In most recipes, the ribs are steamed from the raw state but I think you may find, as do I, that the dish is much improved if you brown the ribs very slightly before hand. To do this, cut the ribs cross-wise into sections and then deep-fry them in hot oil for four or five minutes or so. You don’t want to cook them through at all, just make sure that there is no visible pink in the meat and that there are a few patches of a light golden brown here and there. Once this is done, drain the ribs and blot them with a paper towel to remove any remaining oil. After that, toss them with a tablespoon each of sugar and soy sauce and a pinch of salt, then let them cool. At this point you can proceed on with the rest of the recipe right away or let them sit for a while. For this experiment, I actually rested them in the refrigerator overnight.
In addition to the pre-browned ribs you see in the above picture, the ingredients are as follows:
- 2-3 tablespoons of flour;
- 1 heaped tablespoon of sugar;
- 1-2 tablespoons chopped garlic;
- 1 ½ tablespoons of salted black beans;
- 1 tablespoon chopped red chili; and,
- 6 tablespoons rice wine.
First, put the ribs in a large bowl. Add the flour a tablespoon at a time and mix well, working the flour into the ribs with your hands. Keep doing this until the ribs are completely coated and will take no more flour. If there is more than a scant tablespoon of flour left loose in the bowl then discard the excess.
Next, put the beans, sugar and about half the rice wine into a smaller bowl and mash the beans. Do not over mash them. You don’t want a puree, rather there should be plenty of chunks and even a few whole beans left.

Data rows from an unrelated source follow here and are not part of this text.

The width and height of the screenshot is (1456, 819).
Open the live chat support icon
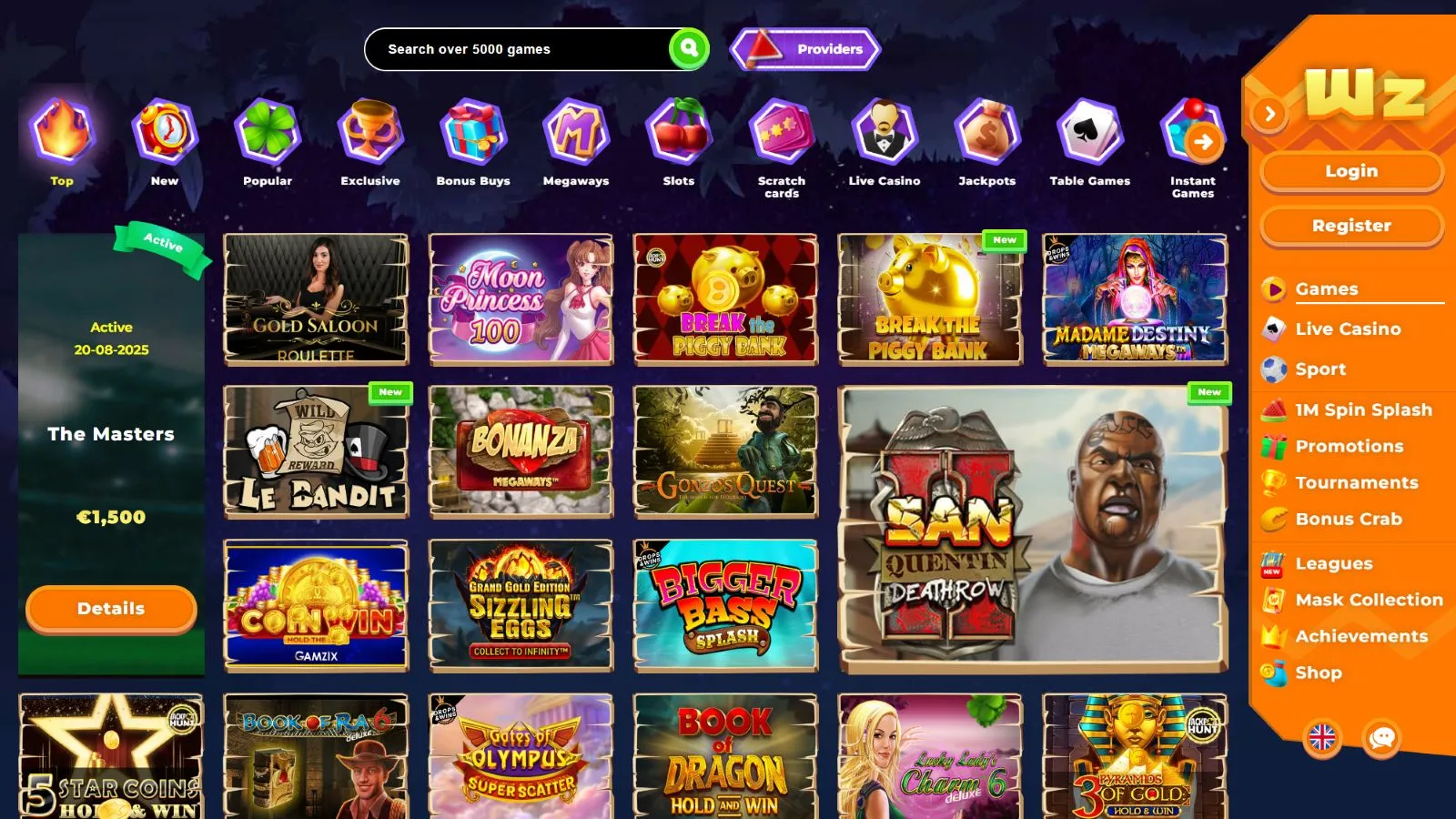coord(1381,737)
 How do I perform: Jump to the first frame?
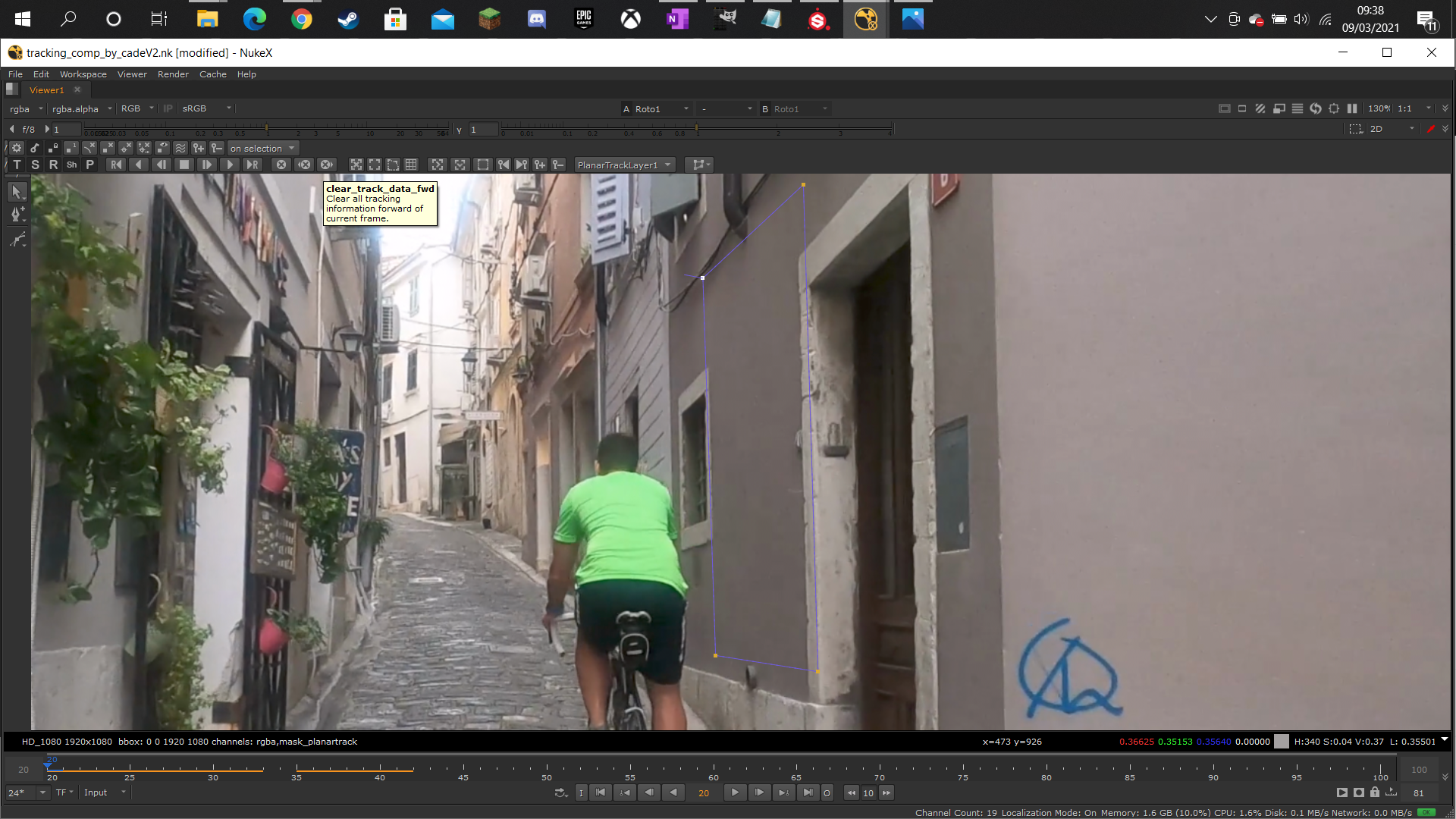(601, 792)
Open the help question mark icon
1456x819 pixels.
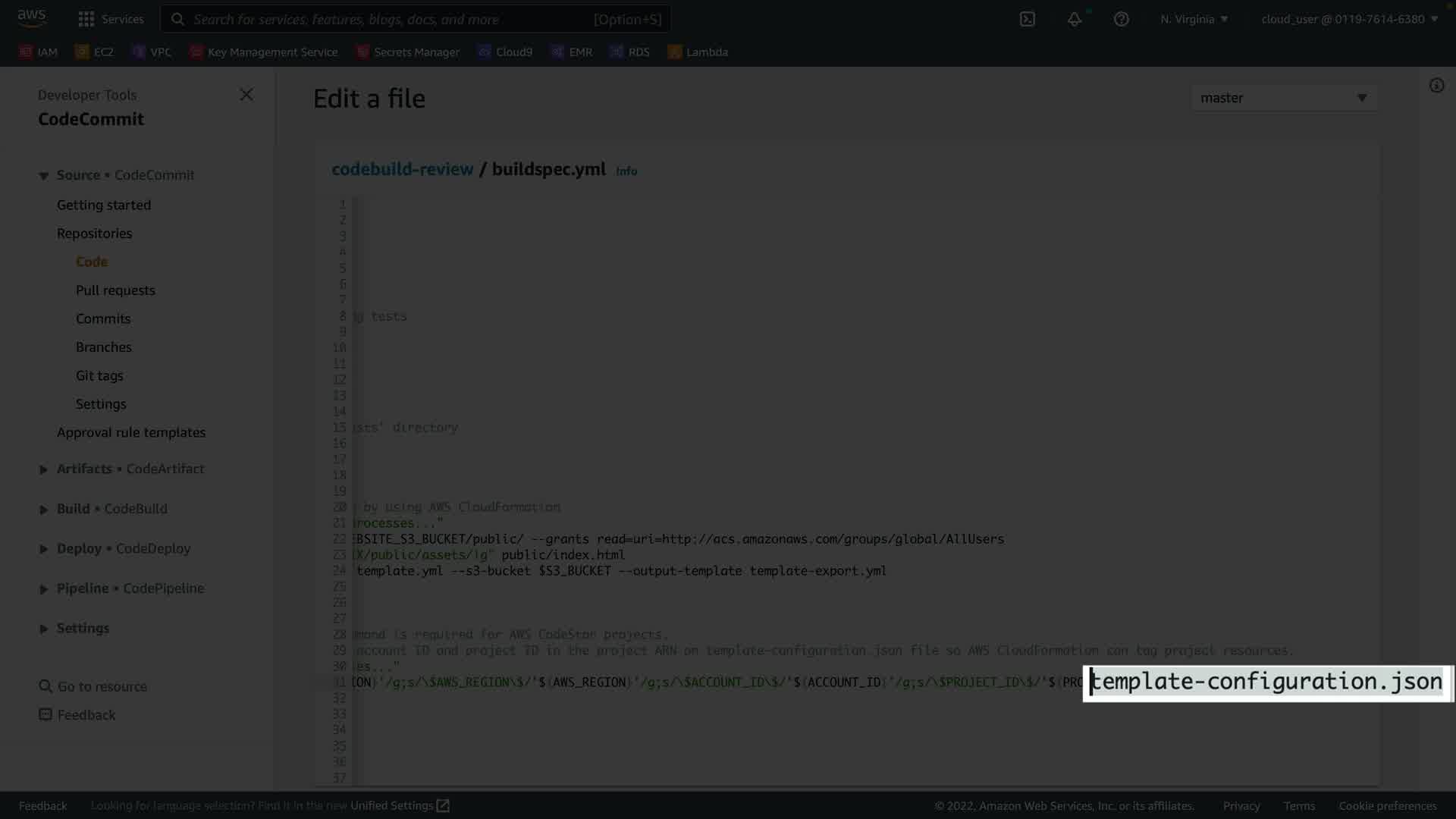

Pour this in with the ribs and mix well., then do the same with the garlic and the chili.
For dim sum, you will probably want to put three or four ribs each in several little dishes but I was just doing a light meal for my wife and I so I arranged them all in a single dish and sprinkled over the remaining rice wine. Once this is done, put the dish, or dishes in whatever you are using for a steamer (I used a bamboo steamer over a pot of water) and keep the water at a lightly bubbling low boil. Steam the ribs for 30 – 45 minutes.
These turned out very nicely. They were a little richer than they usually are in dim sum restaurants but the rice wine really cuts the heaviness of the pork fat in a nice way.